The film picks up their story in pre-WWI Milan, where Mussolini (Felippo Timi) is a struggling self-employed journalist, and Ida (Giovanna Mezzogiorno) is running a beauty salon business. Attracted more by his persona rather than by his politics (he was a socialist acolyte at the time), Ida becomes 100% devoted to her lover; at one point she even sells off her business to help keep his self-published newspaper afloat. In a cleverly written scene, he vows to pay her back every lira, melodramatically drawing up an IOU like a world leader composing a proclamation (a portent of the clownish theatricality he would adopt once he did become a world leader).
However, his eventual “payback” to Ida was not exactly reciprocal in sentiment. Following the birth of their son, Mussolini (a textbook narcissist) begins to distance himself from Ida, Much to his convenience, storm clouds gather over Europe and Mussolini runs off to join the army, leaving Ida puzzled and hurt by his emotional (and now, geographical) distancing. When she visits him at a military hospital, she learns to her chagrin that the woman attending him is not his nurse-but his new wife. Her nightmare is only beginning.
Bellocchio makes an interesting choice. Just as Mussolini disappeared from Ida’s life, leading man Timi virtually disappears for the film’s second half, with archival news reels of the real Mussolini taking his place to update the viewer on his career trajectory, whilst Ida’s life turns into a Kafkaesque nightmare.

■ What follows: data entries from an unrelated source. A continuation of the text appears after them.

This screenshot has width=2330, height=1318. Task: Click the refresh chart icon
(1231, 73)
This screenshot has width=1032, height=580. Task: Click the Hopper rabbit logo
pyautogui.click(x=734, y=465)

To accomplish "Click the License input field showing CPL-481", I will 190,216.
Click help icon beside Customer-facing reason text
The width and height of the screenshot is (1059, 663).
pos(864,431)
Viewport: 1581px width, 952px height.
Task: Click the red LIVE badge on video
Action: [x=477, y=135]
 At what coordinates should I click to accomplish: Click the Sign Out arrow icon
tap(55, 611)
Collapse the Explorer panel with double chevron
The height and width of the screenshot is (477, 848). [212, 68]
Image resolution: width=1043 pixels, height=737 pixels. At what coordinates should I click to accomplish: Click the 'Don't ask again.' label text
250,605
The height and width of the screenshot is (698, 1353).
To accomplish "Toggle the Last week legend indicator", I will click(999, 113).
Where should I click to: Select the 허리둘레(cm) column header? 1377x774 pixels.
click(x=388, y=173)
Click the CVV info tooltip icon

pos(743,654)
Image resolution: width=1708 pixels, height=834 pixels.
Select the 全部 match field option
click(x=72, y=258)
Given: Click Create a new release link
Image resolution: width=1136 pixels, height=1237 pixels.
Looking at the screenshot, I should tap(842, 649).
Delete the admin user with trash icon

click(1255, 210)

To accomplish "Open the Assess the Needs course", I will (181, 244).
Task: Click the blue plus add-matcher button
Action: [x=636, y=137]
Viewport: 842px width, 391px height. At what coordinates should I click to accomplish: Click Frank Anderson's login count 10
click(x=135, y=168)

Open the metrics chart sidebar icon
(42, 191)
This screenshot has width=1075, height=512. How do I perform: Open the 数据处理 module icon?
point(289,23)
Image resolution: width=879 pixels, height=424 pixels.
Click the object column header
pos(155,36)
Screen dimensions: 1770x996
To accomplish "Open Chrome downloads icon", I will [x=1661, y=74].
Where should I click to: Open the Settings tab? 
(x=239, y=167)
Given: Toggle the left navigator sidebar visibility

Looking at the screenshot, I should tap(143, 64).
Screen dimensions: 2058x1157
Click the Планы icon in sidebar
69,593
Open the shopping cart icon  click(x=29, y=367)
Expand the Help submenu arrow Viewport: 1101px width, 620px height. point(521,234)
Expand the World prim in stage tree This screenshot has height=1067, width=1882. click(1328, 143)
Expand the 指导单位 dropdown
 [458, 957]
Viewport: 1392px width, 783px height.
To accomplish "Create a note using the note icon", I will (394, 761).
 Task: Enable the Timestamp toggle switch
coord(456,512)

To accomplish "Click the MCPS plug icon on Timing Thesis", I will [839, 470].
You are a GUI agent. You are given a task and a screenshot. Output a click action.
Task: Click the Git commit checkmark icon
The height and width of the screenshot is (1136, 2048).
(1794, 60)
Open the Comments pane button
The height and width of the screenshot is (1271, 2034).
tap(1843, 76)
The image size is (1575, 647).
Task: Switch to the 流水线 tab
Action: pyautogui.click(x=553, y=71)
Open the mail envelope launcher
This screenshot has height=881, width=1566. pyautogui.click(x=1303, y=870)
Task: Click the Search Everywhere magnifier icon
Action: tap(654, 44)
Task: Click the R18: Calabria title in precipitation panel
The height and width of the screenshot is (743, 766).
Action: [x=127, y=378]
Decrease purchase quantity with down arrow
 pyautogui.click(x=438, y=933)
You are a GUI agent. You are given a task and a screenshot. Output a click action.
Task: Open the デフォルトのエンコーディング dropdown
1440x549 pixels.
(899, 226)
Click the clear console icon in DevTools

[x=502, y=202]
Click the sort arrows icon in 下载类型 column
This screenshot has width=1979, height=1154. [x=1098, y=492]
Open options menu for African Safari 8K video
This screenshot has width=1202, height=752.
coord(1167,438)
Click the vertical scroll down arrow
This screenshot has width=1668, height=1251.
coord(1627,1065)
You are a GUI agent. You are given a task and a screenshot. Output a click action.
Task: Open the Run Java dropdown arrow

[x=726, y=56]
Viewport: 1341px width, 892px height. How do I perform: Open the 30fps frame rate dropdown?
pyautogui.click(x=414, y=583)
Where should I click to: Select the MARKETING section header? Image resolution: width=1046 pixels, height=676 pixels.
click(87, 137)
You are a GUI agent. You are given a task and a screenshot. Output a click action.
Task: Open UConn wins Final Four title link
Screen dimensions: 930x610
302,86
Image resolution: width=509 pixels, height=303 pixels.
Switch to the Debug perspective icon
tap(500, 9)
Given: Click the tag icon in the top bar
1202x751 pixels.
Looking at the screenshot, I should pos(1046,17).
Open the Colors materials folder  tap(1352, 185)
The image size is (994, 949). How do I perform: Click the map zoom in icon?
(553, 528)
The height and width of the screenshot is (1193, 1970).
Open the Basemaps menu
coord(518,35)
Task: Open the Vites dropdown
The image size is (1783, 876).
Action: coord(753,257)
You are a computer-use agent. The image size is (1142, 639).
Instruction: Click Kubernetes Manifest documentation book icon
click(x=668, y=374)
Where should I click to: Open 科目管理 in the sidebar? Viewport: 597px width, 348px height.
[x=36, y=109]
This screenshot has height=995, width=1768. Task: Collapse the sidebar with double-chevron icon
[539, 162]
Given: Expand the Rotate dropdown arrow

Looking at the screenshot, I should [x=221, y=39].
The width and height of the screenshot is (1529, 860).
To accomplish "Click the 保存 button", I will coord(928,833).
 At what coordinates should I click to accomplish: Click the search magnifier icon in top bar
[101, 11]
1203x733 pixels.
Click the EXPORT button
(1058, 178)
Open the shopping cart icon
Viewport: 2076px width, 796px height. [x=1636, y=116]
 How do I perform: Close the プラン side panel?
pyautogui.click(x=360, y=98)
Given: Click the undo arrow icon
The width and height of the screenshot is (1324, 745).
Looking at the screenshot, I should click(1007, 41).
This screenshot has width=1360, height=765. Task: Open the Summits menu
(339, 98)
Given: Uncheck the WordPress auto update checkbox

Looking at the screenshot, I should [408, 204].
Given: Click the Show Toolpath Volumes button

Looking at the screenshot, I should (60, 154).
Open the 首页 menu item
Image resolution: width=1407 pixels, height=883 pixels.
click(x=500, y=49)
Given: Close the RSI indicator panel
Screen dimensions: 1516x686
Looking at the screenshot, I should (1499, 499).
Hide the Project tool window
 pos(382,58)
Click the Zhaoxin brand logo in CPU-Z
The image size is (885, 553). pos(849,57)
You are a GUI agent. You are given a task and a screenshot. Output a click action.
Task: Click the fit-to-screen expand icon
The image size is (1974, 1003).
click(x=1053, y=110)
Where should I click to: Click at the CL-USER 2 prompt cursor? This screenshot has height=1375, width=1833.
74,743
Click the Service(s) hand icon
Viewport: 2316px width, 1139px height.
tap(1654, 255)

You see the method to the director’s madness, however, when Timi reappears in a memorable scene as Mussolini and Ida’s now college-aged son. He entertains several of his fellow students with a pitch-perfect reenactment of a Mussolini speech that has immediately preceded the scene in one of the aforementioned archival news reels. His pals are impressed by his spot-on impression of Il Duce (although they don’t really believe that he is Mussolini’s son, as he claims to be).
The first half of the film, which examines the couple’s relationship, reminded me at times of Reds or Doctor Zhivago, with its blend of passion, politics, and historical sweep. It is important to note, however, that this is not a film that sets out to detail Mussolini’s rise to power; it is really Ida’s story, which is more intimate.
That being said, as Ida descends further into a living purgatory, getting shuffled from institution to institution, having her identity, freedom, and eventually her son co-opted by “the state” (which is to say, her ex-lover), you could take away an allegorical lesson here about the ugly politics of fascism. Then again, one could also say that “seduction and betrayal” sums up politics in general.